Aedan sighed before saying, “I’m sorry, Xann.”

“No, I’m sorry,” Xannissa told him. “I’m the one who brought it up.” The Elestan’s tangible lumigraph clung to him. “I’m still so far away, and I just want to be home.” Aedan moved a hand under her short jacket and rubbed her bodysuited back up and down.

“You’ll be back before you know it,” he assured her. “And then I’ll be Aedan Cetalo.” The Terran tilted his face down and kissed her blue hair.

 

Atara, Kyora, and Admiral Relex continued to converse within the private booth at the Shattered Star.

“I’ll give you a chance,” Relex said, “to right the wrong of your superiors. Leave part of that ecksivar here on Vandos.”

“Are you out of your mind?” Atara asked, sharing a look of agitation with Kyora.

“Have you bothered asking your Admiral Aesho that? How could you, or they, sleep at night when the only known sample of ecksivar turns up missing because of the thieves of the Thalassia Orionis? Wouldn’t you want the assurance of having part of it kept safe here on Vandos?”

“I have my orders.”

“You have your orders. Fair. You have no reason to trust me. I could just turn right around and sell it to the highest bidder. But in the long run, in what way would that profit me? The Federation is a rational actor. I would much rather all ecksivar end up in their hands, but definitely not Domina or the Three Brothers or whoever. Can’t you see that carrying all that ecksivar on one ship is inherently disastrous?”

“If you care so much,” Atara told her, “give us escort.”

“If I gave you escort,” Relex said, “we would attract the syndicates en masse. We would have the largest engagement this side of the Saraian Range in a hundred years.”

“So your hands are tied?”

“Not with regard to what I proposed: holding part of that sample.”

“I’m afraid I can’t do that, admiral,” Atara said. “If you would allow me to pay for the drinks, the colonel and I will be on our way.”

“It’s on me, captain,” Relex said. “I do appreciate your time. Not often do I get to hear the Federation’s current perspective.”

“We enjoyed your company,” Atara stated, “and thank you for your hospitality.”

“My offer still stands as long as you’re docked,” Relex told Atara and Kyora as they moved through the open OPEL door and left the private booth.
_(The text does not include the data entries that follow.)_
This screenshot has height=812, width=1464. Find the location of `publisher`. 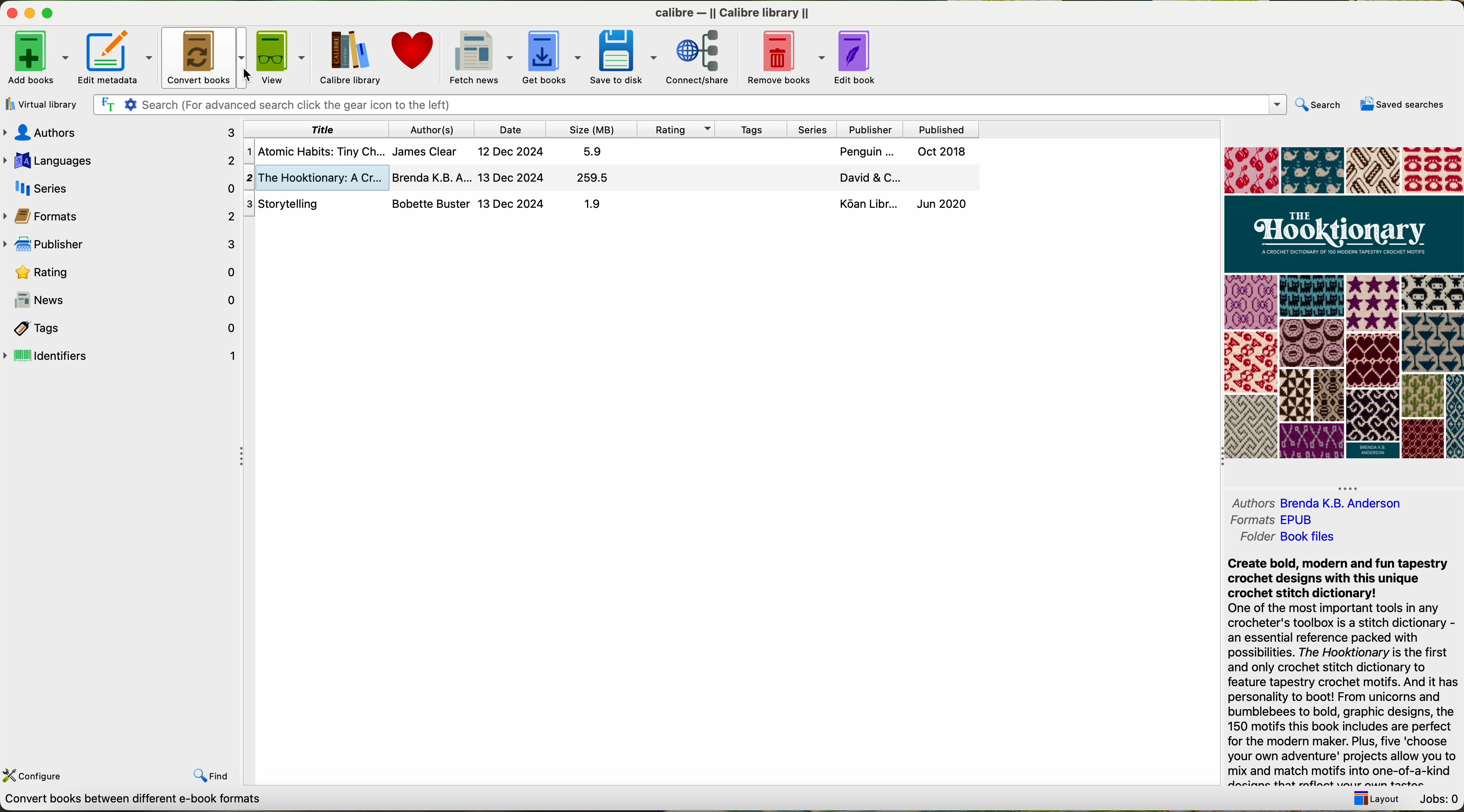

publisher is located at coordinates (874, 129).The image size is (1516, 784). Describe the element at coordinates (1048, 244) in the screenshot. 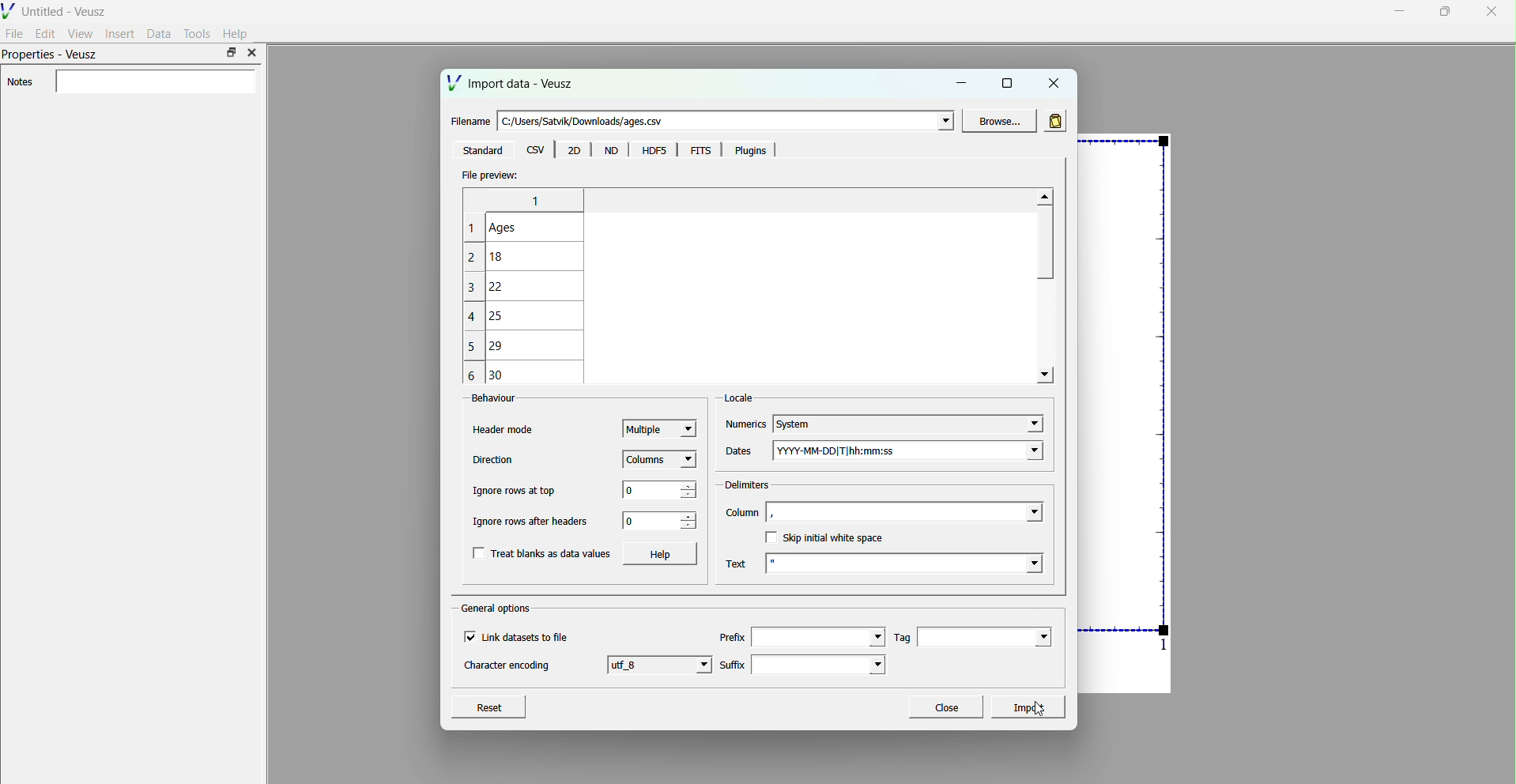

I see `scroll bar` at that location.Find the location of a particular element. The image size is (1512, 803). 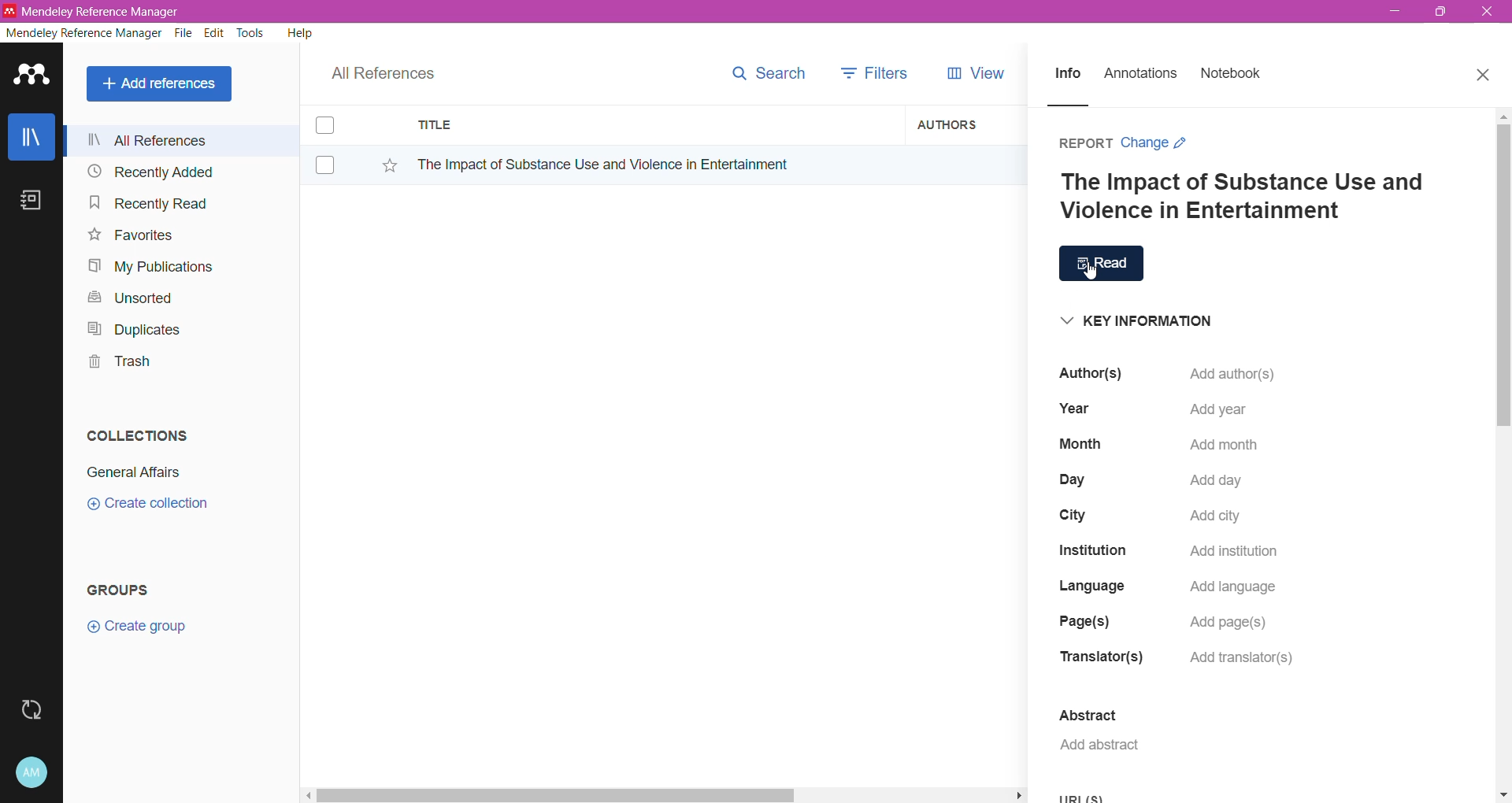

Click to Create Group is located at coordinates (141, 625).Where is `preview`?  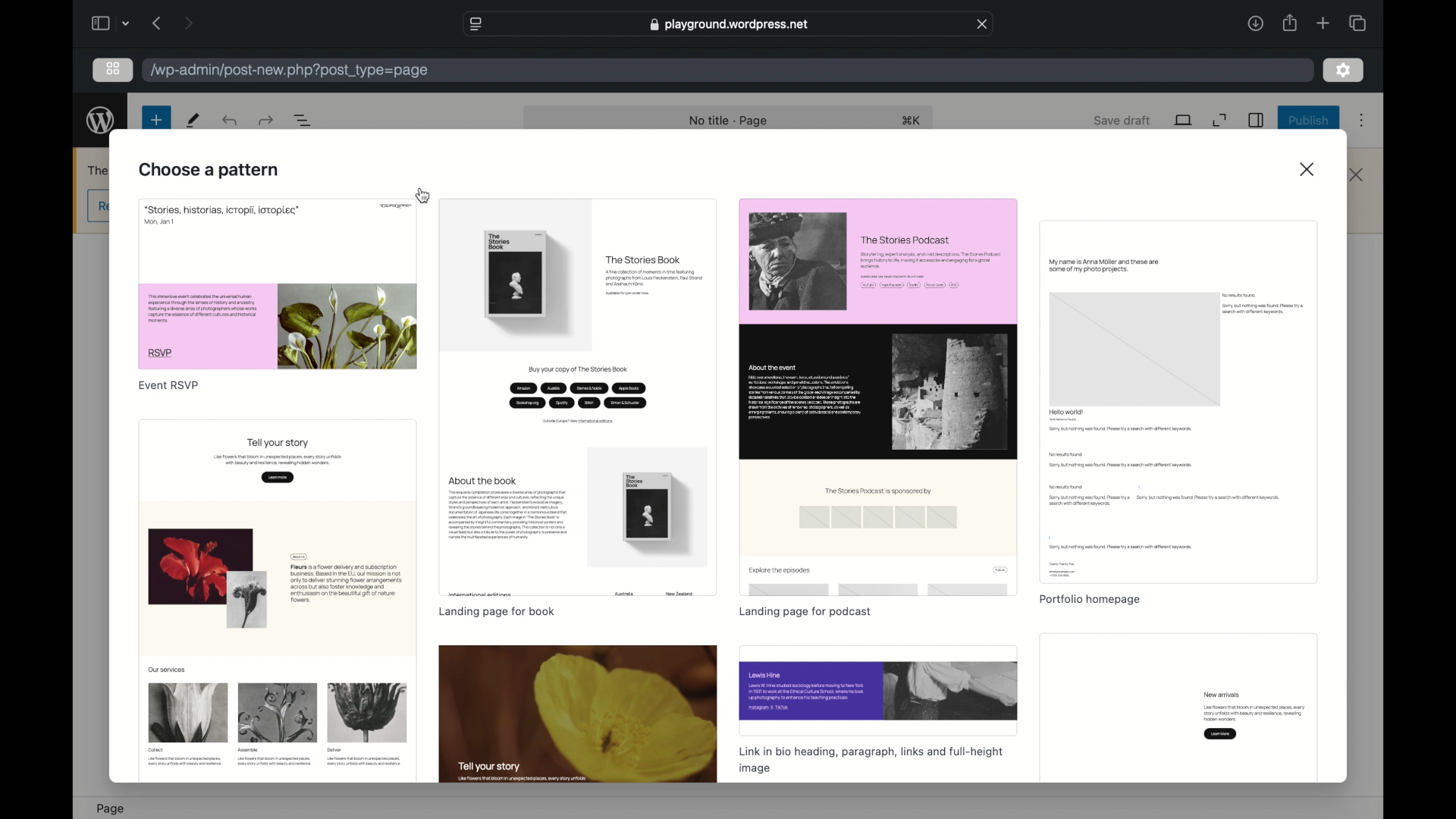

Both of them stood outside as the mist started to move in. The lumionic lights of the streets and buildings bloomed in the condensed microdroplets of water that floated on the chilly breeze. Atara was still wearing the short jacket she fabricated earlier as she looked down the street. Kyora, in her phantom combat configuration, stood in front of her captain and said, “I’m going to shroud myself and shadow you.”

“You still feeling bad?”

“Worse,” said the Elestan phantom.

“Alright,” Atara said, scanning one end of the street and then the other. The phantom disappeared into the night. “I’m going to meet up with Sesh at the museum.”

Atara strode off toward those busy streets, past the ethereal lights glowing overhead. Though the night wasn’t exactly frigid, she could see her misty breath mix with the humid air when she exhaled. She knew Kyora was keeping watch over her from the shroud, but she couldn’t shake her loneliness. The towers were titans, and the stepped terraces canyons, all enveloped in a night as artificial as the station itself.